Marianella Salazar / El Nacional
En cuestión de horas Venezuela se ha vuelto un territorio de guerra; la explosión social comenzó con una dinámica propia y por sectores, de forma aislada, sin planificación, y nada indica que la situación cambie. Por el contrario, sin alimentos, medicinas y escasez del vital líquido, con un autotoque de queda impuesto a partir de las 6:00 de la tarde tendremos a la vuelta de la esquina un colapso general. El régimen no podrá contenerlo, como acontece hoy, cuando tienen que reforzar a la Guardia Nacional con los colectivos del terror.

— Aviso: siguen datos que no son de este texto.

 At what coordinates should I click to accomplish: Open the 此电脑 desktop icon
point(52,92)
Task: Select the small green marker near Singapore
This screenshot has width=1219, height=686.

El estado Sucre parece una tierra arrasada por el grupo terrorista ISIS en Irak o Siria, donde, por cierto, ocurren menos muertos durante un mes, que en cualquier fin de semana en Caracas. Saqueos, heridos y muertos, gente peleándose por una pata de pollo sucede todos los días, y la autocensura, así como la prohibición del TSJ a los medios electrónicos de reseñar los múltiples linchamientos, hace que la situación sea una olla de presión. Las redes sociales son el único medio que permite a un pequeño porcentaje de la población estar informada.
Maduro confía en que la pantomima de un diálogo evitará el envío de una misión de la OEA que constate el estado de devastación nacional, y aun, con la aplicación del plan cubano de racionamiento –los CLAP– el régimen sigue perdiendo el control de las masas populares, que se movilizan desesperadas y sin liderazgo visible hacia un inevitable estallido general. El régimen no permitirá la transmisión televisiva de lo que está por ocurrir, ya lo impidió en Cumaná. Tampoco son reseñados los saqueos diarios en todo el país. En el Alto Mando Militar hablan de activar el nefasto Plan Ávila y el uso de las milicias como brazo armado del PSUV, pero un grupo de comandantes de los mandos medios dicen que desconocerá órdenes represivas, en caso de un descontrol de la población a causa del hambre.
En fase terminal.
Nos acercamos a un punto de quiebre a escala nacional que no será televisado, como pasó luego del 11 y 12 de abril de 2002, cuando los canales comerciales dejaron de transmitir lo que sucedía en las calles y la incertidumbre se apoderó del país. Hay que recordar el amañado documental La revolución no será televisada, de los irlandeses Kim Bartley y Donnacha O’Brien, exhibido a cuenta de los petrodólares del patrimonio nacional en cuanta cinemateca y embajada del planeta pudieron comprar, donde se muestran tergiversadas verdades durante el golpe que siguió a la renuncia exigida a Hugo Chávez por el Alto Mando Militar, “la cual aceptó”, y que fue convenientemente omitida gracias a los “buenos oficios” del ex ministro Andrés Izarra, el rey del lobby e ideólogo del bodrio Telesur, que a billetazo limpio manejó una maquinaria internacional, formada por una maraña farandulera y mercenaria de productores de cine y actores de Hollywood que llenaron sus cuentas en dólares a cambio de complacer la megalomanía faraónica del fallecido comandante galáctico, a quien terminaron de enloquecer, presa de un narcisismo que terminó llevando al país a vivir esta catástrofe, prácticamente de guerra.
El mediador.
Las declaraciones del español Pablo Iglesias de Podemos, en las que asume que consulta con Rodríguez Zapatero muchas de sus actuaciones, pone al descubierto el verdadero papel del ex presidente español, el mismo que en una cumbre iberoamericana fue sobrepasado por el rey Juan Carlos I –que mandó a callar al difunto en plena crisis maníaca cuando insultaba al ex presidente Aznar– ante la vergonzosa inacción de Zapatero, la ficha que terminará de hundir al PSOE de España y llevar al poder al partido financiado por el chavismo.